January 2015 Economic Indicators
Melanie Garza - Director of Operations
Private Construction Spending Stalls
Throughout 2014, private construction was lack luster, with a total growth rate just 2% over 2013. However, some industries including commercial, office and manufacturing saw significant gains, over the course of the past 12 months. According to the U.S. Department of Commerce, private construction spending in November grew just 0.3%, while many industries noted a mild set back. Total private construction reported was $697.7 billion.

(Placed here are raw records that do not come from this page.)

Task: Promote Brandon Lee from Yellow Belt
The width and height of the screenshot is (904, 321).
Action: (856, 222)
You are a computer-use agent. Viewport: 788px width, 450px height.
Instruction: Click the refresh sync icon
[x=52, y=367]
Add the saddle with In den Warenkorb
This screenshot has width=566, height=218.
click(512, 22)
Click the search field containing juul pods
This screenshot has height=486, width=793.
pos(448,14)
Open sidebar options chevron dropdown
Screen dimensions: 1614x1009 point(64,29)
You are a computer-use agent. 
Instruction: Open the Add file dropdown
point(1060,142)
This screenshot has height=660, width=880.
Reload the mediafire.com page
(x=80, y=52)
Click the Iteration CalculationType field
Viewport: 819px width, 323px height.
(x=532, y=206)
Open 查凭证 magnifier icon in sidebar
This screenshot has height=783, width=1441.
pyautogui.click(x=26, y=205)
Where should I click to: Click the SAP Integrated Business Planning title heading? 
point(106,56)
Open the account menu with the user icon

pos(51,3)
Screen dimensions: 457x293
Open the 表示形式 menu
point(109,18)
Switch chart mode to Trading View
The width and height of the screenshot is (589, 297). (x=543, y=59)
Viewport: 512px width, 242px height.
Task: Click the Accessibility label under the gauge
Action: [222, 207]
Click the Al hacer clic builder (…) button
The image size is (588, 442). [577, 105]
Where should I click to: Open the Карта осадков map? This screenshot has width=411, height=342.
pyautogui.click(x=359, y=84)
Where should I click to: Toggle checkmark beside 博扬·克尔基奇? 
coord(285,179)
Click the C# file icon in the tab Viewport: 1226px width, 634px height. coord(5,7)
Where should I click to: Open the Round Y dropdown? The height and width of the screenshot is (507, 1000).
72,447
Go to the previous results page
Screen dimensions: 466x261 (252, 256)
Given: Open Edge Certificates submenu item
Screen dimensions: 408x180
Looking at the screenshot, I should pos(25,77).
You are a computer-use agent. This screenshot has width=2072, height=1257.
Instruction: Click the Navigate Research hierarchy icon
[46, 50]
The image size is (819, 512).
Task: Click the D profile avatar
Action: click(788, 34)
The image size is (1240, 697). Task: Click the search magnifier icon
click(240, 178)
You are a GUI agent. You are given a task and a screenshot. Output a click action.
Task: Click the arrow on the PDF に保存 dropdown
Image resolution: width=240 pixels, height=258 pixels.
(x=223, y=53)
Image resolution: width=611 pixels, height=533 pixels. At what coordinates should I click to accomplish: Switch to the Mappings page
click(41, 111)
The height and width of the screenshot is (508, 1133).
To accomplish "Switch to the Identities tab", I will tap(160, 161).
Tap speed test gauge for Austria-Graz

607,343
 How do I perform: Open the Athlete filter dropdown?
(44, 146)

Construction spending for office and commercial fell -1.7% in December, following a drop of -1.9% in November. However, these numbers are 14.7% and 8.4% higher than figures for 2013. Manufacturing investment posed no change in November, but has surged 21% over the past 12 months. Healthcare spending took a hit at -4.4% spending in November and is showing an annual decline of -7.5%.
2014 Hiring Surges
2014 proved to be a strong year for hiring, in fact, the U.S. jobless rate fell to 5.6% in 2014; a rate not seen since 2000. The economy added 2.53 million non-farm payroll jobs in 2014, representing 1.9% net employment growth. Job gains occurred in professional and business services, construction, food services, health care, and manufacturing.
Monthly job gains in professional and business services rose on average 62,000 jobs/per month last year, dropping the unemployment from 2.9% to 2.7% in 2014. In December, 62,000 new construction jobs were added, a figure well above previous months. Total construction unemployment fell from 12.1% in 2013, to 9.3% in 2014. In 2013, manufacturing added an average of 16,000 jobs per month compared with the average of 7,000 jobs per month, in 2013. Employment growth in healthcare grew from an average of 17,000 jobs per month in 2013, to 26,000 new jobs per month in 2014. In December, healthcare added a record 34,000 new jobs.